Task to carry out: After locating the line with "[RSS Feed] (725, 988)" in the data that follows, return it and every later line exactly, up to and including the line with "Dessin d'architecture (Banque d'épargne)".

Dataset records:
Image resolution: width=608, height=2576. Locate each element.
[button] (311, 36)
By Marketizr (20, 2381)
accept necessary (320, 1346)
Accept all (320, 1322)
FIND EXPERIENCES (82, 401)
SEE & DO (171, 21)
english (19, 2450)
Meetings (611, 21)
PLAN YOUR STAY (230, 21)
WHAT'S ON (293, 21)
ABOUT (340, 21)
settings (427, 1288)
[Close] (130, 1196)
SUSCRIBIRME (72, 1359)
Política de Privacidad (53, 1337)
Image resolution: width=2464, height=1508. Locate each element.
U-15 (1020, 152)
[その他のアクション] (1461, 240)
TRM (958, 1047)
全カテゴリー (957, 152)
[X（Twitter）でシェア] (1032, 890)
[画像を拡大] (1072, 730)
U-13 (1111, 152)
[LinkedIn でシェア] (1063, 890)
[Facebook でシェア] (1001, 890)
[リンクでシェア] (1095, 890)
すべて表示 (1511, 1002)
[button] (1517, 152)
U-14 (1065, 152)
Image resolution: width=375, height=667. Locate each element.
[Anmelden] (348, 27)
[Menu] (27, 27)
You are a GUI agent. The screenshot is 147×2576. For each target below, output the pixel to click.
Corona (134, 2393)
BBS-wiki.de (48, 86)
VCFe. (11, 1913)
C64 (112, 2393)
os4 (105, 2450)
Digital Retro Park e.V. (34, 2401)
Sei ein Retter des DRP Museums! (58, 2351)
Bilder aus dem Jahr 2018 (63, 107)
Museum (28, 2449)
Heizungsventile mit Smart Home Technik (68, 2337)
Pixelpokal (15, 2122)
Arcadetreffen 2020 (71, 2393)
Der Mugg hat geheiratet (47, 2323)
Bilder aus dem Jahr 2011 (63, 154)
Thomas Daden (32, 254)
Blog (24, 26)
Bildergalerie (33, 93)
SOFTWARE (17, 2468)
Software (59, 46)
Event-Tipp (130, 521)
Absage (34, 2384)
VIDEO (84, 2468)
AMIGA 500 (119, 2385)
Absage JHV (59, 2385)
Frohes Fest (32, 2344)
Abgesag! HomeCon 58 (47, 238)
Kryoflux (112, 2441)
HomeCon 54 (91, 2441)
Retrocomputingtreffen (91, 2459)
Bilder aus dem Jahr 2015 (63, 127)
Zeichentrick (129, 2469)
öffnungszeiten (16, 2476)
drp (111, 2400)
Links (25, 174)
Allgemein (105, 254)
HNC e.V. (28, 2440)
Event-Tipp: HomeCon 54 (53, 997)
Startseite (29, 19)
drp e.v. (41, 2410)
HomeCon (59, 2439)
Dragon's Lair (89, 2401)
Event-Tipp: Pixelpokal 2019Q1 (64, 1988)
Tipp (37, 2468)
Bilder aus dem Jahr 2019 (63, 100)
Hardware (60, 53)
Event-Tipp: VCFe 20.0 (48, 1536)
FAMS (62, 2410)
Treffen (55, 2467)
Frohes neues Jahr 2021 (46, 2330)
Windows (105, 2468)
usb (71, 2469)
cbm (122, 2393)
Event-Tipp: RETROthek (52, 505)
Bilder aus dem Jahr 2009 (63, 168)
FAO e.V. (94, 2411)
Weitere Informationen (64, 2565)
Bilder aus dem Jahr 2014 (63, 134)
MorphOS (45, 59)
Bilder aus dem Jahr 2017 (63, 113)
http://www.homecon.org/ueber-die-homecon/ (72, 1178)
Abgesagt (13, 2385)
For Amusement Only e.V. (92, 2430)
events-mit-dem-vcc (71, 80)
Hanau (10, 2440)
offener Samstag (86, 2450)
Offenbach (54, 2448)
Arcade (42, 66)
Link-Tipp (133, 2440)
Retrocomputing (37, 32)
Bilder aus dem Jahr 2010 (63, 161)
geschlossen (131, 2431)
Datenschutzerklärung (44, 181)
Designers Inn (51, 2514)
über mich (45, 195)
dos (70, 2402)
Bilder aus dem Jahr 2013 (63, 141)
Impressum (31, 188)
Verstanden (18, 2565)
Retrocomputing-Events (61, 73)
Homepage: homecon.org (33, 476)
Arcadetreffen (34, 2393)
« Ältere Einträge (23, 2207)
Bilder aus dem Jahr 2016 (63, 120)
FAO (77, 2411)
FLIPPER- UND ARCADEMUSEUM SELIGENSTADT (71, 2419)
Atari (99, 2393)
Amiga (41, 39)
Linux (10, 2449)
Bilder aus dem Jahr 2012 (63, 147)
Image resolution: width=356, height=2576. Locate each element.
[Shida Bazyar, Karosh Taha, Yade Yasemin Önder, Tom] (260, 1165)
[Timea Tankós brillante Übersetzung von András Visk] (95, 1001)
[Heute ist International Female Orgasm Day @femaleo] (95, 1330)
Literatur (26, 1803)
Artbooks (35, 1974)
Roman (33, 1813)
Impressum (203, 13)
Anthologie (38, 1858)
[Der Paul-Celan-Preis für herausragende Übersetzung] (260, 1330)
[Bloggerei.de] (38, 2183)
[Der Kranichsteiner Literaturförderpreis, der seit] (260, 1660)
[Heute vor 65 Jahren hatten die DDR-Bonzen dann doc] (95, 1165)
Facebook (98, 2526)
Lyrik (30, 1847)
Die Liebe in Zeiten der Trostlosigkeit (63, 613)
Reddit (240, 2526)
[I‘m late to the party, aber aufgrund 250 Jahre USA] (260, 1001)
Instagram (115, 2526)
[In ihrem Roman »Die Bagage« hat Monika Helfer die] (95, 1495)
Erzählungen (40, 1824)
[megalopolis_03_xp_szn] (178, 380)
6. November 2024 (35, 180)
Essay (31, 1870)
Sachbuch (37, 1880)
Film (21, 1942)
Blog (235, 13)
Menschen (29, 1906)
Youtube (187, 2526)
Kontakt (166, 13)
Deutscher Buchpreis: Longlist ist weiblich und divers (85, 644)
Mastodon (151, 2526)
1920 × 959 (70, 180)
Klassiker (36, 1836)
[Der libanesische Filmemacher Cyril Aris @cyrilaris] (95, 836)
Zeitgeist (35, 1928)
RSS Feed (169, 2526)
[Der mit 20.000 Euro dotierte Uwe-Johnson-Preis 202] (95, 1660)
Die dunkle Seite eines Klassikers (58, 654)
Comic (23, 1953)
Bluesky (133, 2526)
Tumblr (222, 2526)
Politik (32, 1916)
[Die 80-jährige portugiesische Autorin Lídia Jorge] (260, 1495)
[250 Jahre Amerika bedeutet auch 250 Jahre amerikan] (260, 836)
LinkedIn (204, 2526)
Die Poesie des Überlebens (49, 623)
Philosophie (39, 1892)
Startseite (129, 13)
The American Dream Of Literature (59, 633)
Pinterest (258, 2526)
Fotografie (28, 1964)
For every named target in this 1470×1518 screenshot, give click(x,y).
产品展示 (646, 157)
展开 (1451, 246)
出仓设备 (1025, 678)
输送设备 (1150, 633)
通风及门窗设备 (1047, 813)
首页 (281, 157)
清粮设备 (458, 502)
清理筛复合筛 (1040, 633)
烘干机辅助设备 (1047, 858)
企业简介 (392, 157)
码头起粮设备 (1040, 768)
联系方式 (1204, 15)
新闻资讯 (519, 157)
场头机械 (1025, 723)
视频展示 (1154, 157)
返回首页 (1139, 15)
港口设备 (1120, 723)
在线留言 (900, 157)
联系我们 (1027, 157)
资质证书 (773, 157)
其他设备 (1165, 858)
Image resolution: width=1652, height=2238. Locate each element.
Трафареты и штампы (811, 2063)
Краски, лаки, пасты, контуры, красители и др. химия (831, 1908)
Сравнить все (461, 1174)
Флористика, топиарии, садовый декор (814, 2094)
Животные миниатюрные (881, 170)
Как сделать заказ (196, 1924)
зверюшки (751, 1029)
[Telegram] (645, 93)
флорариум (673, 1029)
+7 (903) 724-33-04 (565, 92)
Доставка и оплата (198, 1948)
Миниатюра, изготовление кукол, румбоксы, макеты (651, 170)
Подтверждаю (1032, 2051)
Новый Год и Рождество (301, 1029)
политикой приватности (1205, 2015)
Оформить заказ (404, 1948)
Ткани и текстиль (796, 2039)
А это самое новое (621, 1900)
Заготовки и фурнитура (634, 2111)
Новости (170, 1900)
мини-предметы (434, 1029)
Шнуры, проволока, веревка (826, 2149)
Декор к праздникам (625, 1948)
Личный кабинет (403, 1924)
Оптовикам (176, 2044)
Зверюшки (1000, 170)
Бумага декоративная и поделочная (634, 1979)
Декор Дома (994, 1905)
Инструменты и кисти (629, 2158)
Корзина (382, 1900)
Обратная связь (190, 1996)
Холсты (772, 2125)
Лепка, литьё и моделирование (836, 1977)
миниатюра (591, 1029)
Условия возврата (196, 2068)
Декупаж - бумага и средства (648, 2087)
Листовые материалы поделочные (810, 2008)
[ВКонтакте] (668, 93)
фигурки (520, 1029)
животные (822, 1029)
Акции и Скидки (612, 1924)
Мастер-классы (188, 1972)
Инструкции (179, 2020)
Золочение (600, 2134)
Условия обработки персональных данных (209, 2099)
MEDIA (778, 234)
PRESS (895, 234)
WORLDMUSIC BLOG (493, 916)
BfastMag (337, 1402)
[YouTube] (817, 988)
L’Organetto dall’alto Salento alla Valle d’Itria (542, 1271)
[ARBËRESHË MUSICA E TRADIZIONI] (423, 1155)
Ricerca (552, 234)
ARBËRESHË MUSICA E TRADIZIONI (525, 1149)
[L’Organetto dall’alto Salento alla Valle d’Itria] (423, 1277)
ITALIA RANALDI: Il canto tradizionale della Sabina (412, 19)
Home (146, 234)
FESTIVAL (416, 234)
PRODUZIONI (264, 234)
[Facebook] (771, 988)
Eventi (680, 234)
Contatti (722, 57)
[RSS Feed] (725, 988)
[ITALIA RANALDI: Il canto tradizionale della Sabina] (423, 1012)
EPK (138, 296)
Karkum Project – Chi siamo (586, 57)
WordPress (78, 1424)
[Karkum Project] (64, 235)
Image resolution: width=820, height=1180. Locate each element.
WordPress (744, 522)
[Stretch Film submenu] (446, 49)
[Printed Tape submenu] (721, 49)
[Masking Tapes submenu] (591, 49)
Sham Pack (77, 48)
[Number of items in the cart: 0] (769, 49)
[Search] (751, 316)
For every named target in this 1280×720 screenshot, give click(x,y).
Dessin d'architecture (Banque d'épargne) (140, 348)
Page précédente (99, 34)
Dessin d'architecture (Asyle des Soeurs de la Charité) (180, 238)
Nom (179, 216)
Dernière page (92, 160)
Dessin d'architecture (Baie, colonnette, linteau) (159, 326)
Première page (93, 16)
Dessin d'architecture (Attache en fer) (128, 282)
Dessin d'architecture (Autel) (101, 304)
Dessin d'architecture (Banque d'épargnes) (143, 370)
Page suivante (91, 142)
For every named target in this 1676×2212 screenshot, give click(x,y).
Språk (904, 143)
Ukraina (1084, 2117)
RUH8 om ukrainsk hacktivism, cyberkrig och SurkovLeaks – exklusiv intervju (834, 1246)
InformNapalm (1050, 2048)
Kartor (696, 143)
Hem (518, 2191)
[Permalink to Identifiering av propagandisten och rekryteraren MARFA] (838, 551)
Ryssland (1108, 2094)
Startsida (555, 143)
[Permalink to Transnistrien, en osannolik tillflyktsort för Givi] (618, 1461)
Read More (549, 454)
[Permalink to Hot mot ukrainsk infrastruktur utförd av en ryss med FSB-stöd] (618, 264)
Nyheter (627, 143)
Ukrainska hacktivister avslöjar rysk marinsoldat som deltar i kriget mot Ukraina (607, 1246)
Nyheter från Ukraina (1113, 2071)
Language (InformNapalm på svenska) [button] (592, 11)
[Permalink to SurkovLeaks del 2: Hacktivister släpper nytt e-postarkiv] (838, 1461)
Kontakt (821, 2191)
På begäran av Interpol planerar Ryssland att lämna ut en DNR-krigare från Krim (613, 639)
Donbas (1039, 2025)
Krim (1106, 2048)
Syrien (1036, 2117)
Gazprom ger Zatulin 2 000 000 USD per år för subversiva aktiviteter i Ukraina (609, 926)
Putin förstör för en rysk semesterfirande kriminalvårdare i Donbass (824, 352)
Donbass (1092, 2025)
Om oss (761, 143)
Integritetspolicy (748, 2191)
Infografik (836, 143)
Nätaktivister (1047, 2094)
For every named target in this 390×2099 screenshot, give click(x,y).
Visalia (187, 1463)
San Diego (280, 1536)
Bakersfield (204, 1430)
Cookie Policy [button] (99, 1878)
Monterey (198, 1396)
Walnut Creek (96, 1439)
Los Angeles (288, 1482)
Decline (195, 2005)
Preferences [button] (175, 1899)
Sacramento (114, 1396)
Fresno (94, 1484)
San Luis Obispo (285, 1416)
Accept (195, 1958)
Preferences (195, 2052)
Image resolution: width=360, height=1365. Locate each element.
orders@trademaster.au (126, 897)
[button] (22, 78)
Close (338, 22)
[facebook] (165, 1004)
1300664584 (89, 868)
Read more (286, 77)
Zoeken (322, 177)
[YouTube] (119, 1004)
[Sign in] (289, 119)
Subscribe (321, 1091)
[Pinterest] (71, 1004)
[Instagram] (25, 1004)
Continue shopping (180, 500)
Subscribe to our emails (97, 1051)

Exercise output:
[RSS Feed] (725, 988)
[ITALIA RANALDI: Il canto tradizionale della Sabina] (423, 1012)
EPK (138, 296)
Karkum Project – Chi siamo (586, 57)
WordPress (78, 1424)
[Karkum Project] (64, 235)
Image resolution: width=820, height=1180. Locate each element.
WordPress (744, 522)
[Stretch Film submenu] (446, 49)
[Printed Tape submenu] (721, 49)
[Masking Tapes submenu] (591, 49)
Sham Pack (77, 48)
[Number of items in the cart: 0] (769, 49)
[Search] (751, 316)
For every named target in this 1280×720 screenshot, give click(x,y).
Dessin d'architecture (Banque d'épargne) (140, 348)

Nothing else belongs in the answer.